La fortaleza se levanta sobre la idea de la montaña como refugio espiritual, como recinto defensivo o protector y atalaya para la visión. Aunque hay en esta serie de esculturas alusiones a la Peñota, la Maliciosa o Siete Picos —evocada en La fortaleza dragón—, y a pesar de que en algunos casos hacen referencia a los perfiles de elevación de rutas deportivas serranas —La montaña desaparecida remite a una etapa de alta montaña de la Vuelta a España y El pacto de los montes, a la II Carrera de Montaña Las Dehesas – Cotos—, son la mayor parte de las veces perfiles imaginados y geometrizados. «El libro de la Naturaleza está escrito en caracteres geométricos», decía yo citando a Galileo en el pequeño catálogo que editó la galería Ángel Romero para la presentación de la serie en 1988, y subrayaba la capacidad de la abstracción, de las formas que expresan una energía, para curar. Además, las rendijas en el hierro hablan un lenguaje cifrado, un código mediante el que se comunican «las dimensiones conocidas y las desconocidas». La montaña respira a través de esas «branquias», que nos permiten atisbar el secreto del lentísimo crecimiento geológico. Encuentro ahí una vía para «introducirme como una sombra por las fisuras donde habitan las imágenes de otros mundos».

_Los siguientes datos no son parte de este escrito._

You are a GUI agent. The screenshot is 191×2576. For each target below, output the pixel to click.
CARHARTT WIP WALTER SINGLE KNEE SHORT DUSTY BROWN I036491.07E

Suspendidas sobre la pared, las Fortalezas son los sólidos, férreos castillos en el aire que custodian la frontera permeable con la Naturaleza recóndita. Y esa frontera se desplaza hacia los diversos lugares en los que se ha expuesto la serie. La primera escultura que vio la luz fue La montaña desparecida, incluida en la colectiva Naturalezas españolas, 1940-1987, en el museo Reina Sofía (1987), que itineró luego al palacio de Sástago, en Zaragoza, al Ateneo de Valencia o al museo de Bellas Artes de Oviedo. La serie completa, después de haberse presentado en la galería Ángel Romero de Madrid (1988), pasó por la galería Ferrán Cano de Palma de Mallorca (1988), la Galerie Façade y el Musée en Herbe del Bois de Boulogne, en París (1989), y la Galerie Bureaux et Magasins en Ostende (1990). Pero en ningún lugar puede tener tanto sentido como aquí, en el Museo del Esquí de Cercedilla, a la sombra de nuestra sierra madre. Me produce una enorme dicha mostrar aquí mi obra y quiero declarar mi gran agradecimiento al Ayuntamiento y al alcalde, Luis Miguel Peña Fernández, a la Fundación Cultural de Cercedilla (a su presidenta, Virginia Rodríguez, y a Rafael SM Paniagua, Daniel García Pelillo y Paco Cifuentes), a mi amigo Santi Herráiz, al equipo de la cerrajería de Goyo Devora y a Paco García Carretero, el cristalero que ha cortado todos los cristales para sellar las cajas de mi Biblioteca del Bosque.